As of August, according to the latest data released by WardsAuto, the pace for U.S. sales of Class 4-8 trucks was running 54.2% ahead of last year. Last month, Class 4-8 OEMs sold 27,649 units—up from 17,238 units sold in the same period a year ago on a daily-selling rate basis. Sales also mounted in July by 31.2% and in June by 37.8%.
All told, through August, medium- and heavy-duty truck sales totaled 189,840, which is 35.6% higher than the year-ago total of 139,996.
“Every weight class posted increases in August,” WardsAuto reported, “led by Class 8’s 64.2% jump in deliveries from like-2010’s 8,834.” What’s more, the “performance by Class 8 sellers in August trimmed the segments inventories to a 51 days’ supply compared with prior year’s 56.”
Moving to medium-duty segments, August sales hikes from a year ago see Class 4 up a whopping 76.2% to 962 units from 525; Class 5 up 16.9% to 3,313 from 2,726; Class 6 up more than double to 4,494 from 2,122; and Class 7 up 20.4% to 3,795 from 3,031.
Also according to WardsAuto, inventories of Class 4-7 trucks “stood at 31,007 units at month’s end, up from 22,253 in the same period last year. But days’ supply slipped to 64 from 66.”
Why then, with all the negative economic news and all the handwringing evident again about finding and keeping drivers, have new-truck sales kept up such a ferocious pace this year?
“The short answer is ongoing replacement demand,” Denny Slagle, president & CEO of Mack Trucks, Inc. and Volvo Trucks in North America, told Fleet Owner. “With the onset of the great recession, customers held on to equipment much longer than usual.

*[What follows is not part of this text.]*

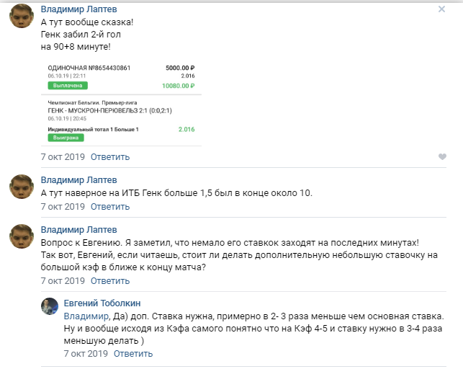This screenshot has width=463, height=369.
Task: Like the first comment with heart icon
Action: click(442, 156)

“As manufacturing picked up, and there was freight to move again, highway truck sales rose, primarily to support existing rather than additional business,” Slagle added. “With the age of the existing fleet still quite old by historical standards, it’s reasonable to assume we’re not at the end of the replacement cycle. The construction market, on the other hand, remains very weak. “
“We are not in a recession,” Brady told Fleet Owner,” adding for emphasis that “it is not 2008 or 2009.”
What’s been happening since last year with new-truck sales, Brady explains, is that “replacement truck demand picked up coming out of the recession, after many fleets extended their trade cycles. The economic recovery began in the second half of ’09, bringing a rebound in business profits, which in turn enabled companies to start making capital expenditures for new trucks—as they knew they could not keep holding onto them [aging trucks] much longer.

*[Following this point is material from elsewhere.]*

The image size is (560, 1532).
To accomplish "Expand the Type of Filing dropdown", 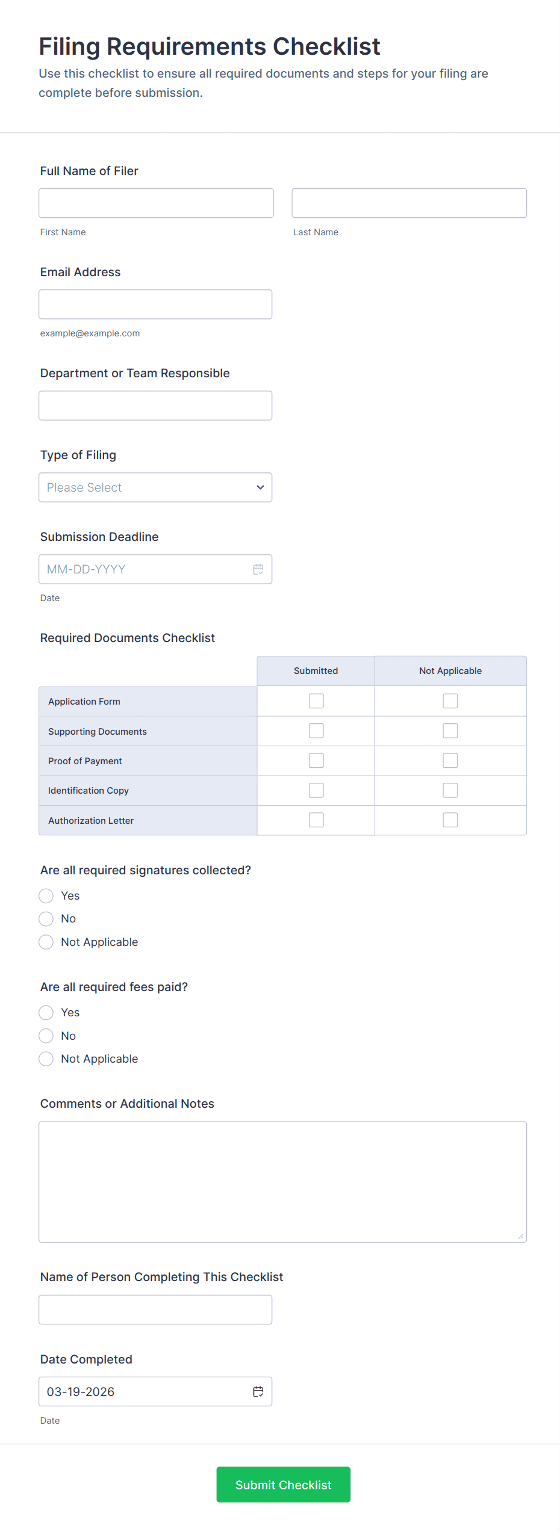I will [x=155, y=487].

“So,” he continues, “what’s driving these sales is pent-up demand coupled with a return to normal replacement cycles” for most fleets. “But there is no pressure on fleets to add capacity because this is not a normal recovery.” By that he means businesses may have seen profits rise, but “household balance sheets are weak” and therefore freight growth is being constrained.

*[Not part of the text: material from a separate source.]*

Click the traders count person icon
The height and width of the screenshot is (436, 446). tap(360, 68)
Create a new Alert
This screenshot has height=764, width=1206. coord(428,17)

Presenting a different take is David Hames, gm-- marketing & strategy for Daimler Trucks North America.
“We were pleased to see the U.S. Class 8 market reach a year-to-date peak in August,” he told FleetOwner. “Industry results continue to be in line with our expectations [158,000 total truck sales for 2011]. We see our strong market performance as customer endorsement of our proven EPA 2010 solution and our continuing focus on low cost of ownership. We believe the demand for trucks is experiencing strength, in spite of poor economic indicators, due to continued strength in US manufacturing.”
CMVC’s Brady adds that truck orders—not sales—are a “leading indicator of future activity and they have flattened out. And we’ll see trucks sales flatten next.” He sees keep an eye out for that happening as soon as within the next several months.